[7722] in Release_7.7_team
Re: flag day for fingerd
daemon@ATHENA.MIT.EDU (Jonathan Reed)
Thu Feb 9 10:24:37 2012
Mime-Version: 1.0 (Apple Message framework v1084)
Content-Type: text/plain; charset=us-ascii
From: Jonathan Reed <jdreed@MIT.EDU>
In-Reply-To: <alpine.GSO.1.10.1202090115000.882@multics.mit.edu>
Date: Thu, 9 Feb 2012 10:24:37 -0500
Cc: release-team@MIT.EDU
Message-Id: <CF2C1622-F96C-470D-A747-E6C837555107@MIT.EDU>
To: Benjamin Kaduk <kaduk@MIT.EDU>
Content-Transfer-Encoding: 8bit
On Feb 9, 2012, at 1:19 AM, Benjamin Kaduk wrote:
> On Tue, 7 Feb 2012, Jonathan Reed wrote:
>
>> Let's plan on cutting off fingerd in the clusters at some point soon. Let's pick March 1 (Thurs) because why not.
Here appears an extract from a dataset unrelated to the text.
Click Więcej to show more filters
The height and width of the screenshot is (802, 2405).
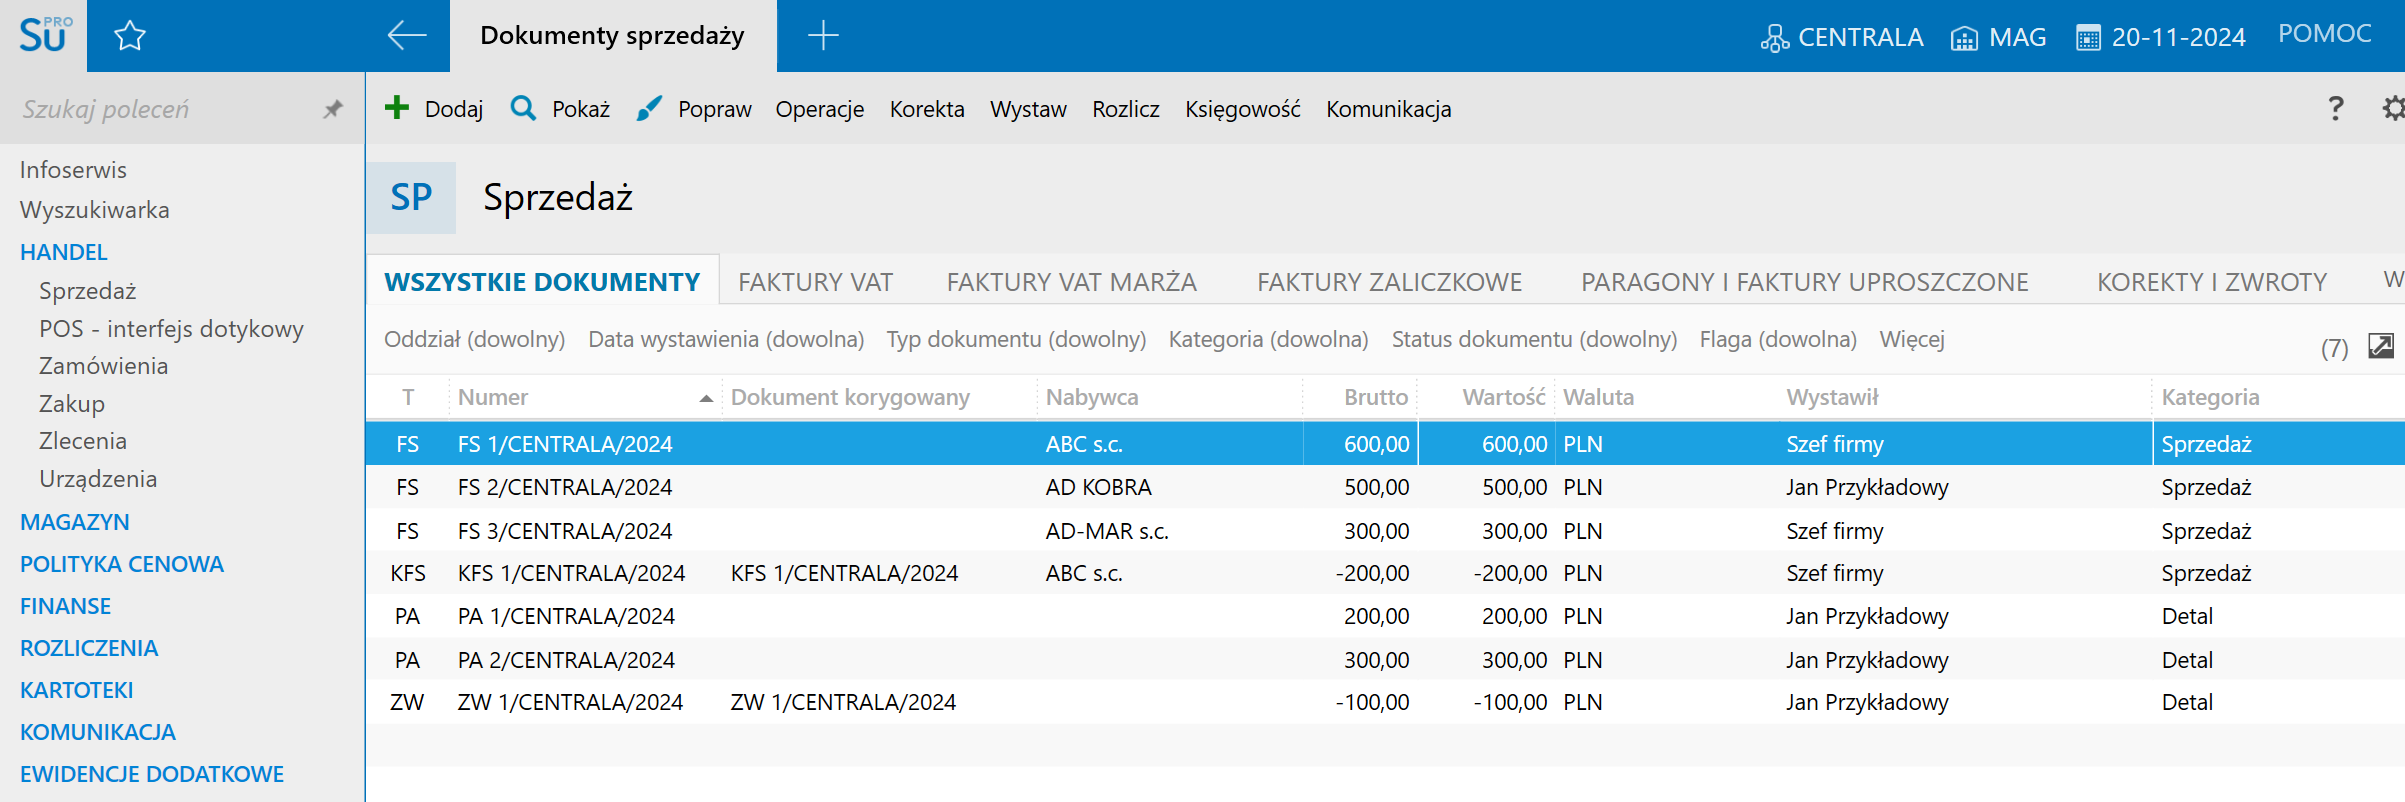point(1912,339)
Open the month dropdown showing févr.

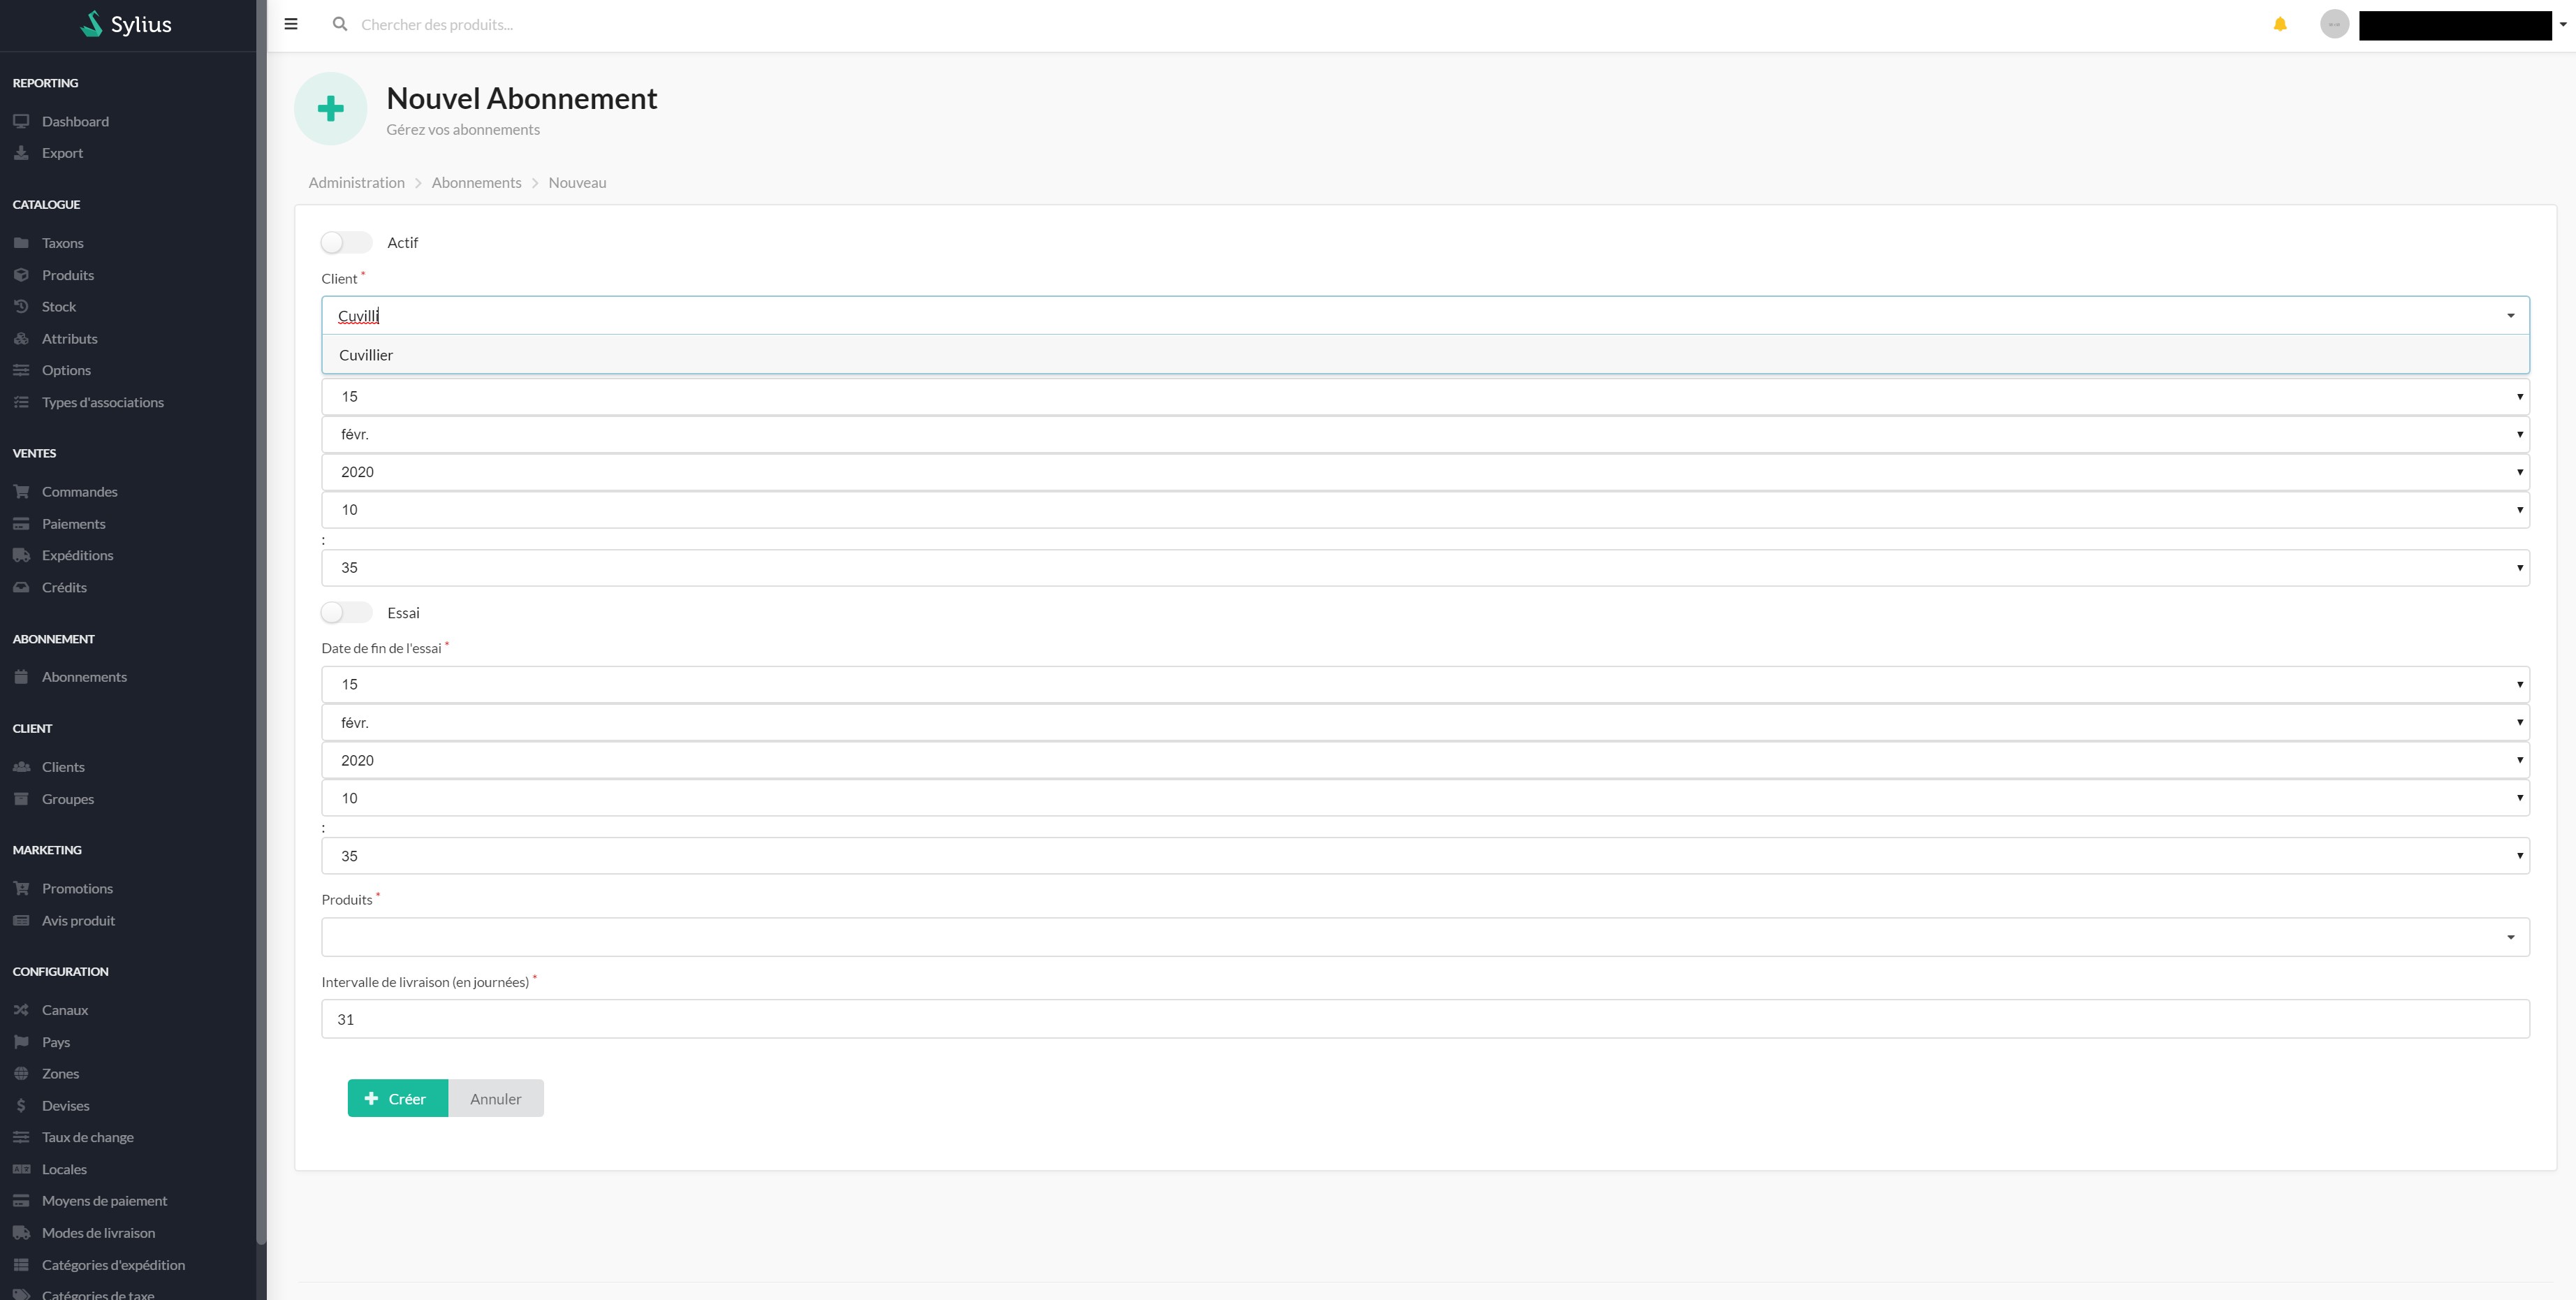[x=1425, y=434]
I would like to accomplish this by simply punting fingerd from the metapackages, and sending mail to debathena-announce saying "If you want to run a fingerd, install the package yourself".
>>
>> People should speak up with objections to this.
>
> Sorry for the delay in responding.
> I wasn't at the meeting where this issue was covered previously, but I was rather under the impression that there was not really a resolution about whether we were okay having unstaffed clusters with no fingerds running.
>
> Geoffrey had come up with the possibility of restricting which IPs can communicate with fingerd via xinetd configuration, which (if it proves fruitful) seems quite reasonable to me as a way to prevent abusive behavior. I personally would feel uncomfortable just turning off fingerd, and would like to pursue this option in more detail.
I've asked bbaren to look into both rate-limiting and IP-restricting fingerd and coming up with a prototype.
Tabled until I hear back from him.
-Jon